Clare gasped as she recognized it—her letter. ‘I…I was going to tear that up.’
‘Thank God you didn’t.’
‘How did you find it?’
‘As soon as I arrived home I went tearing into our bedroom. For a moment I thought you’d decided to leave me—there were clothes everywhere. The drawer this was in was open and it caught my eye.’
Clare sighed. ‘We were sorting through everything, Mum and I, putting away things I mightn’t be able to wear for a while.’
‘Can I answer the questions you raised in here, Clare?’
After a moment, she nodded.
‘There is nothing unfinished between me and Serena, not on my side—but yes, she did leave me with some dark waters to cope with.’
He looked into the distance then back into her eyes. ‘It’s particularly hard to have to admit that you got taken in by a face and a body but that’s what happened to me.

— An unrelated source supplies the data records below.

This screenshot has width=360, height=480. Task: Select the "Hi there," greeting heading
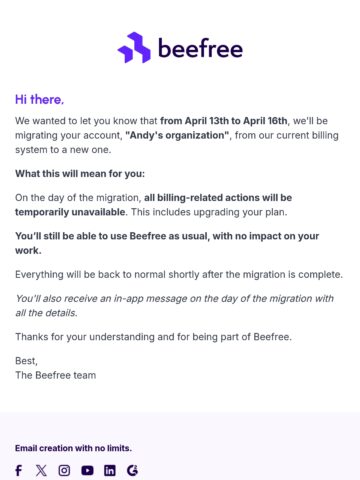(x=39, y=99)
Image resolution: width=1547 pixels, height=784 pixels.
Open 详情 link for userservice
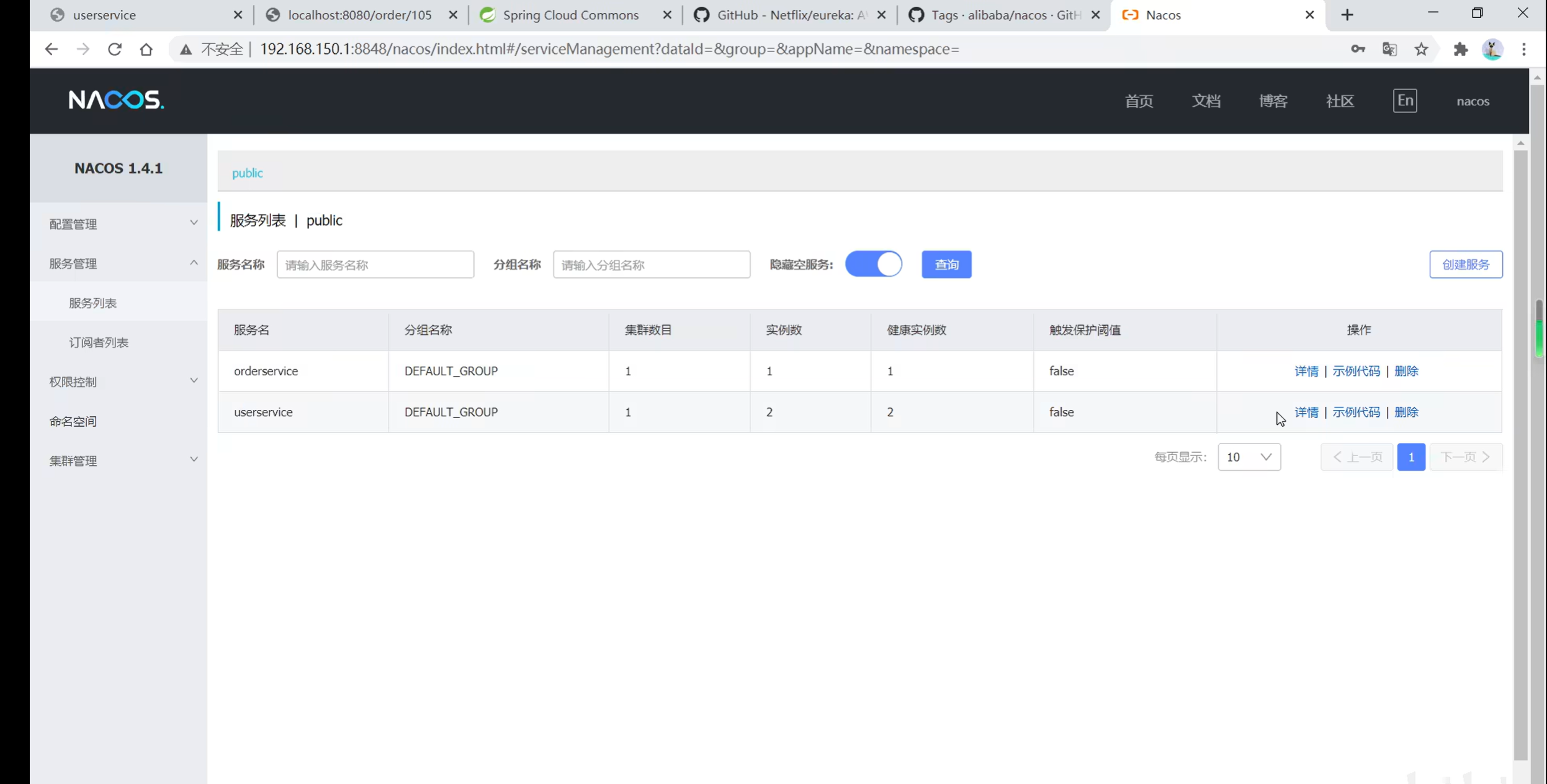pyautogui.click(x=1306, y=412)
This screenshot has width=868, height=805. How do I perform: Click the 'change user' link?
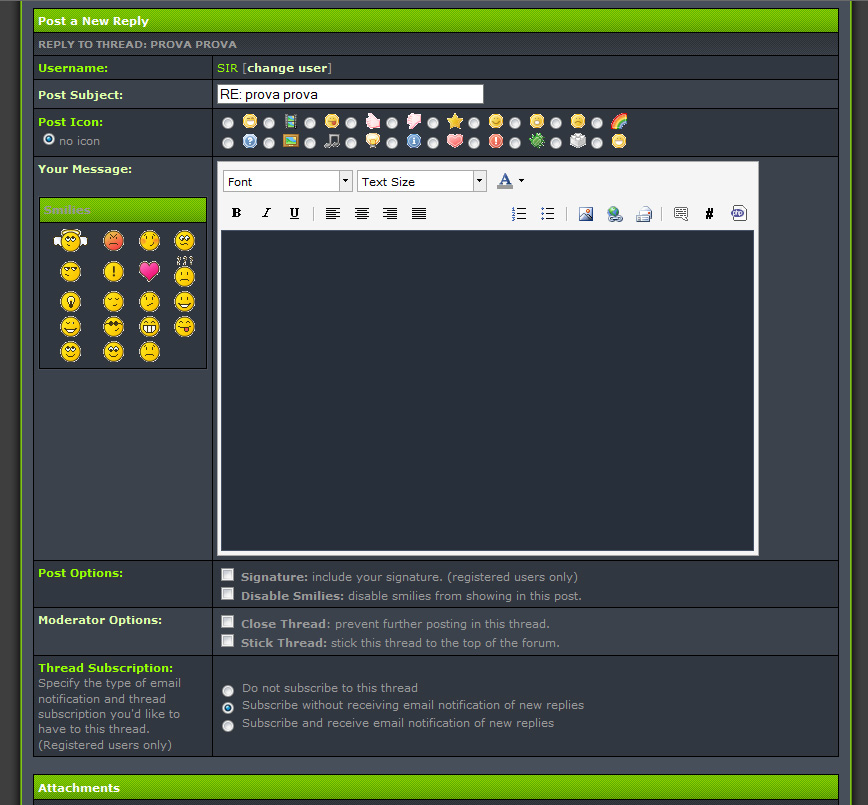point(287,68)
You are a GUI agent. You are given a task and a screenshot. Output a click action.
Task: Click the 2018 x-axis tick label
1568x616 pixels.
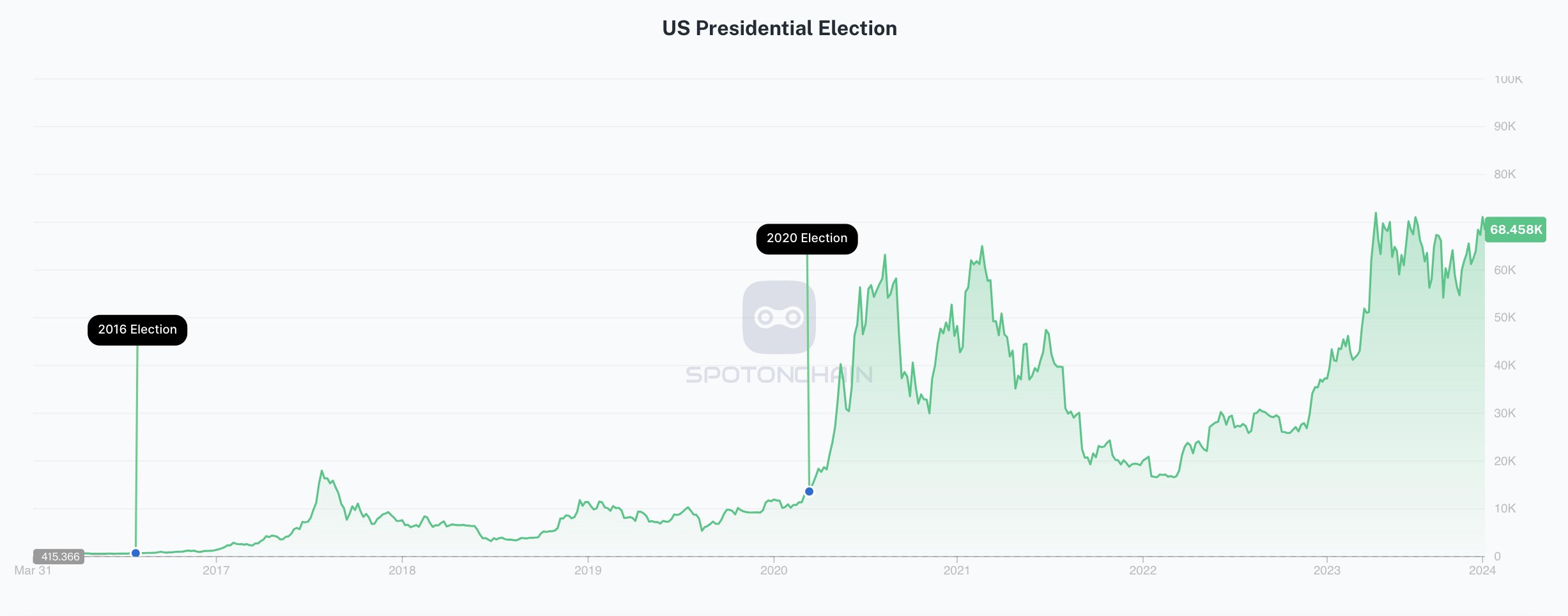point(402,571)
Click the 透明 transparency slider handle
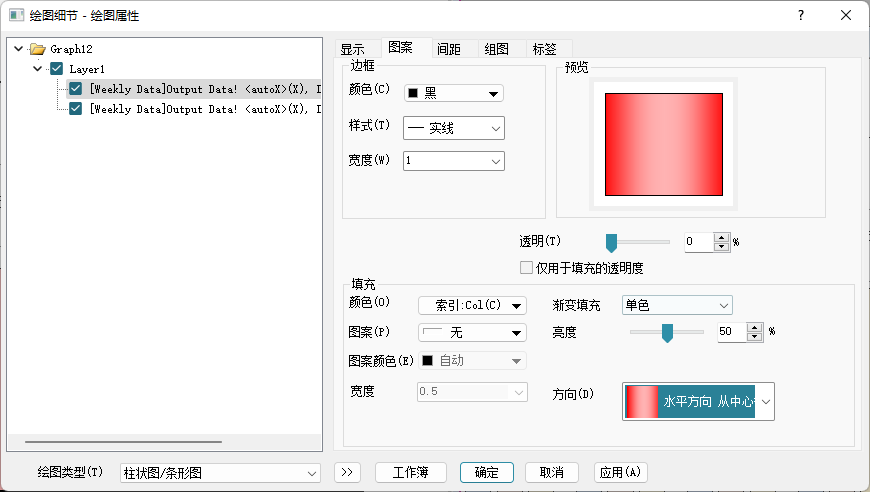The height and width of the screenshot is (492, 870). coord(611,242)
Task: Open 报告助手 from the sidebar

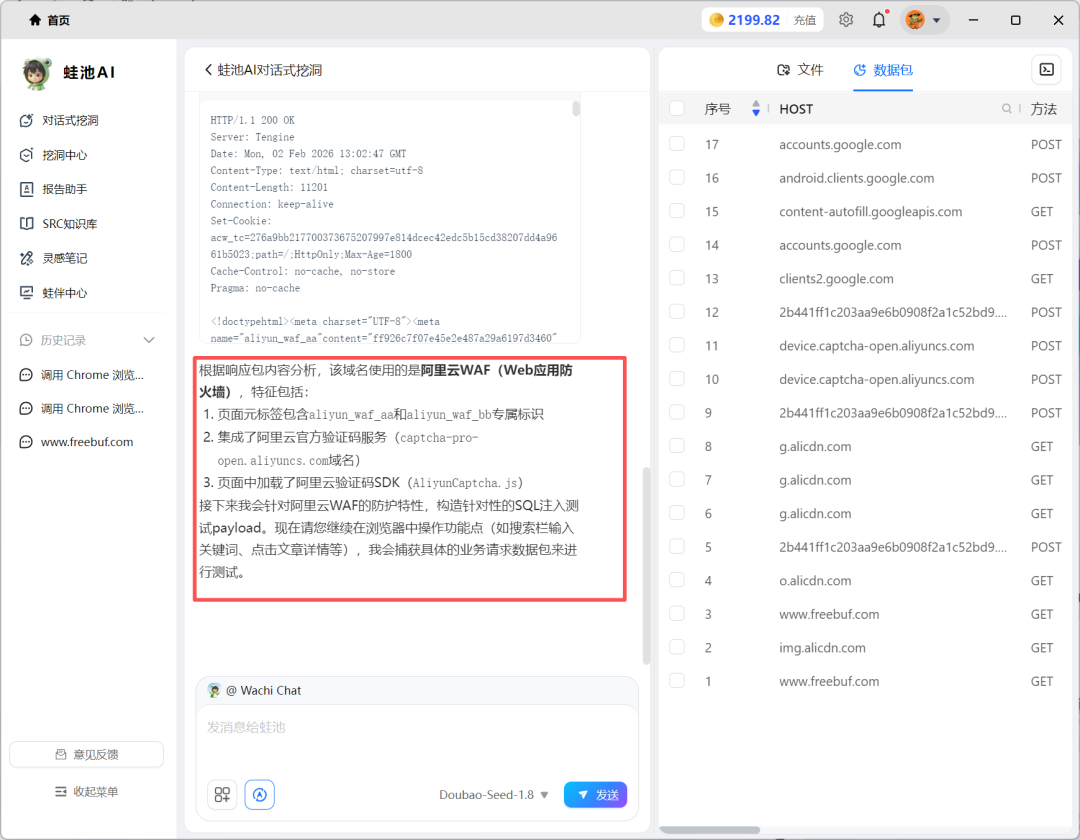Action: [x=27, y=189]
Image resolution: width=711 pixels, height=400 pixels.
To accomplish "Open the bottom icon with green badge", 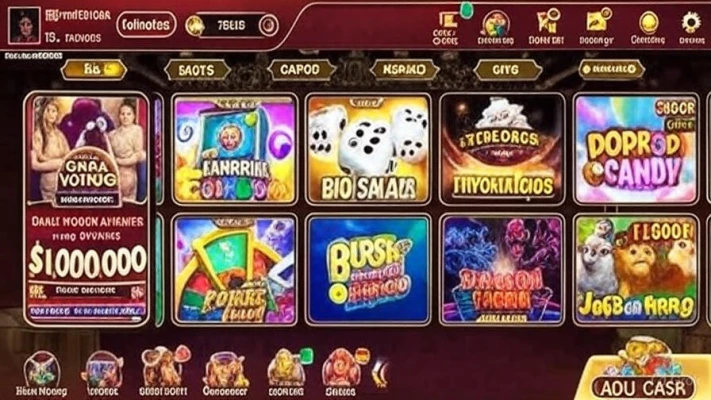I will (x=287, y=372).
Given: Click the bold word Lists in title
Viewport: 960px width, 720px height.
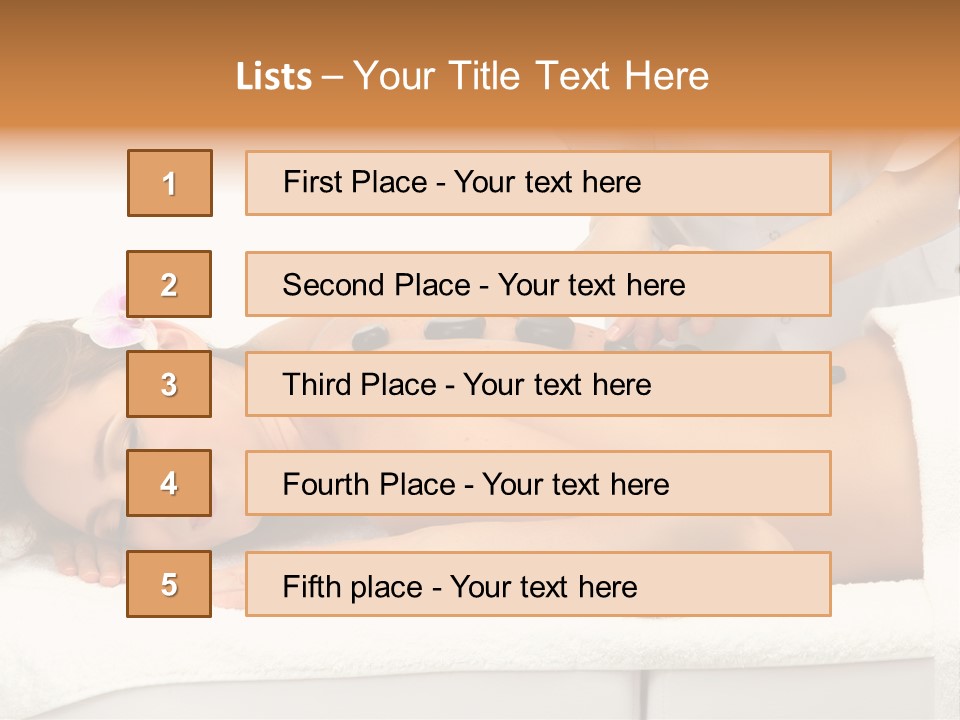Looking at the screenshot, I should coord(274,77).
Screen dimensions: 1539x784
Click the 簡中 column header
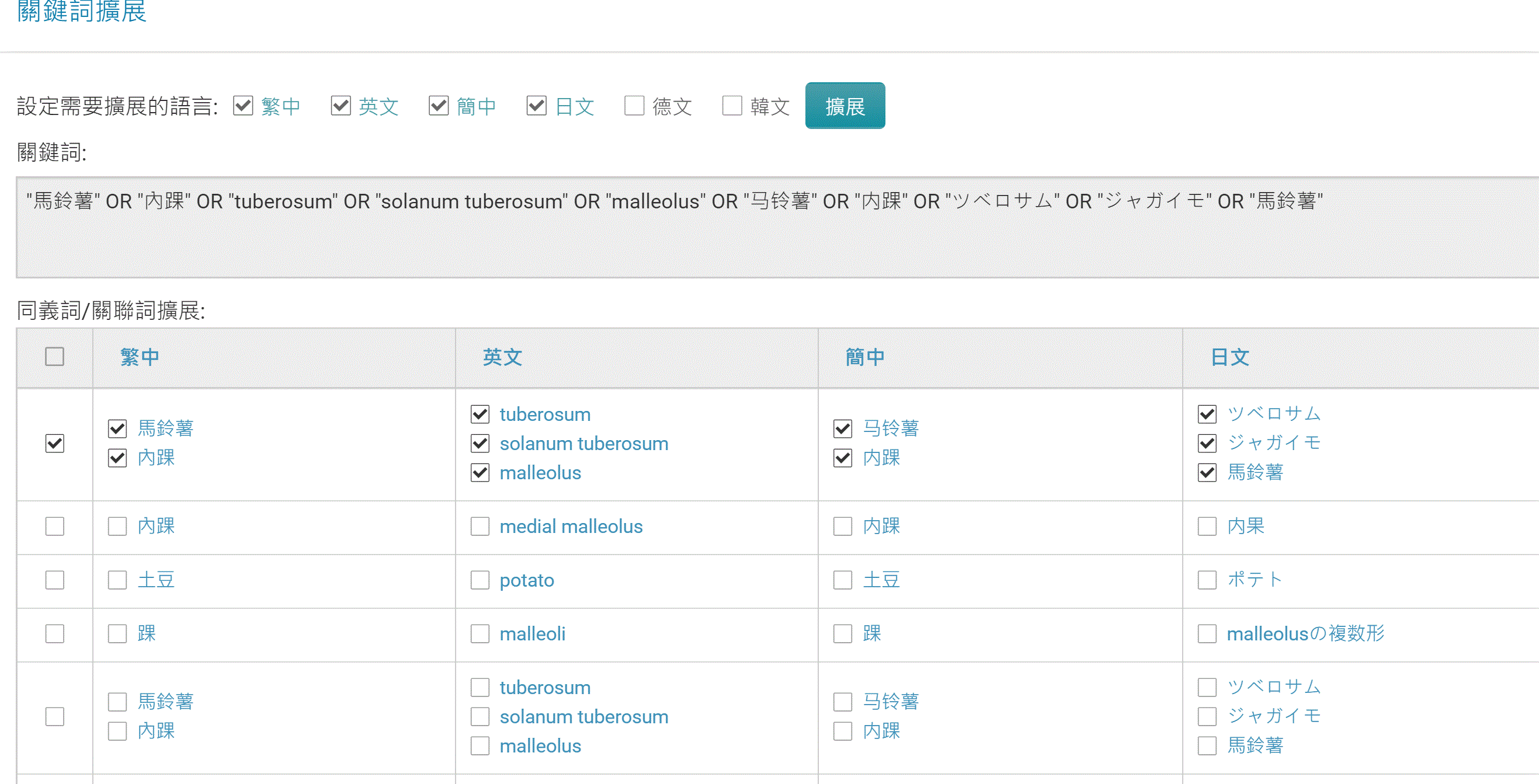tap(864, 357)
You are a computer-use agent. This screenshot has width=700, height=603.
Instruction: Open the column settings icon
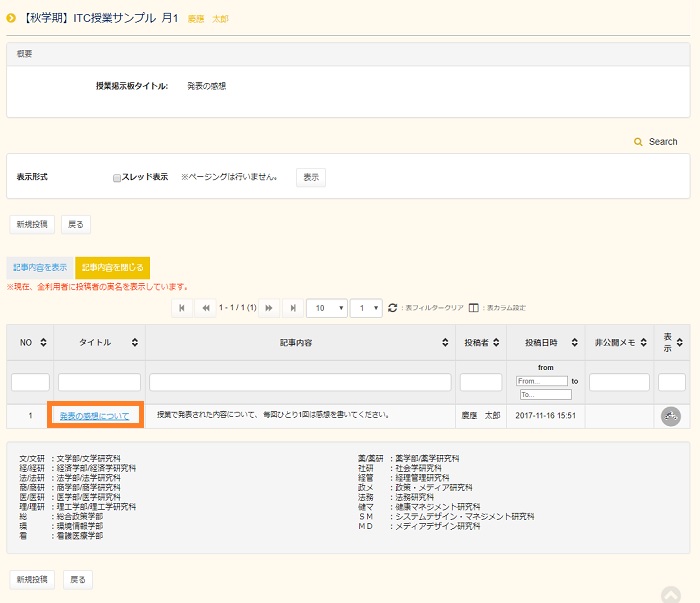coord(474,308)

It was as if she’d cast a spell over me so that I ignored all the warning signs. The little signs that told me I might not be able to transform this glamorous creature, so used to the high life and all the adulation of being a top model, into a country wife.’
Clare moved a little then subsided.
‘But as the marriage progressed I learnt that wasn’t all that I’d misjudged. I told you once that when the chips were down the only thing that mattered to Serena was Serena—that’s true but it was worse. She used her body to get her own way. She played on my infatuation and even when it began to fade she traded herself—I can only call it that—in a way that eventually nauseated me. And a few days ago she was still trying to do it.’
Clare stared at him wide-eyed. ‘I thought—I mean, I saw it with my own eyes but I thought—’
‘You thought she’d got to me?’ he supplied.
‘You went so still,’ Clare whispered.
‘I know. Still with the effort not to tell her that she was a slut and a whore, that I’d never loved her as I loved you, and that I now knew the difference between a good woman and the type she was.’
Clare blinked and licked her lips. ‘That was part of the…dark waters?’ she asked.
‘I’m afraid so. Once a fool, always a fool, perhaps,
but when you’ve been manipulated by a beautiful woman you become wary. I’m sorry. But you put that theory—that all women are the same—to rest when you got so blazingly angry with me one night. Do you remember?’
‘I…oh, yes,’ she breathed, her mind racing back to the row they’d had over May leaving. ‘It was as if you were waiting for something. Then, the next morning, you were—’
‘Playful and sweet?’ he suggested ruefully.
‘You thought…?’ She stopped.
‘I was waiting to see whether you would use the kind of tricks Serena used to get your own way.’ He frowned frustratedly. ‘Not really consciously but when I thought about it I knew damn well what I’d been doing.’
‘Oh,’ Clare said hoarsely. ‘Why didn’t you tell me then?’
‘My darling—’ he picked up her hand and kissed her knuckles ‘—there’s more. Are you feeling OK, though? This might not be the best time—’
‘Lachlan, there’s never going to be a better time.’
He flinched visibly. ‘If only I could have told you this before but…’ he paused ‘…the thing is, from the time I first met you, Clare, I was attracted to you, and as I got to know you I realized—except for insane moments like that night—that there was no way I could compare you to Serena except in one respect.’
‘Go on,’ she said huskily. ‘But I think I know what you mean.’
‘I kept asking myself if I’d done it again—made an unsuitable choice, fallen for someone who would no more fit in or want to fit in with my life-style and Rosemont than she had.’
‘I…I probably didn’t help. I did genuinely think my career was all-important at that stage of my life,’ she said with a stricken little look.
‘No, you didn’t help,’ he said slowly. ‘You seemed so perfectly satisfied with that “no strings attached” kind of relationship—’
‘Secretly I wasn’t, though. As the months passed I—but I didn’t think you wanted to be pinned down.’
He fiddled with her wedding ring. ‘It’s crazy, isn’t it? I did but I didn’t. Can you forgive me?’
She sniffed and blinked.
‘But when the opportunity came to—pin you down, Clare, I couldn’t resist it and I began to realize why. I couldn’t begin to think of living without you even though I had grave fears of how it was going to turn out. It was a compulsion that even overrode my fears of what a second unsuccessful marriage would do to Sean. So, no, it wasn’t because of him that I did it.’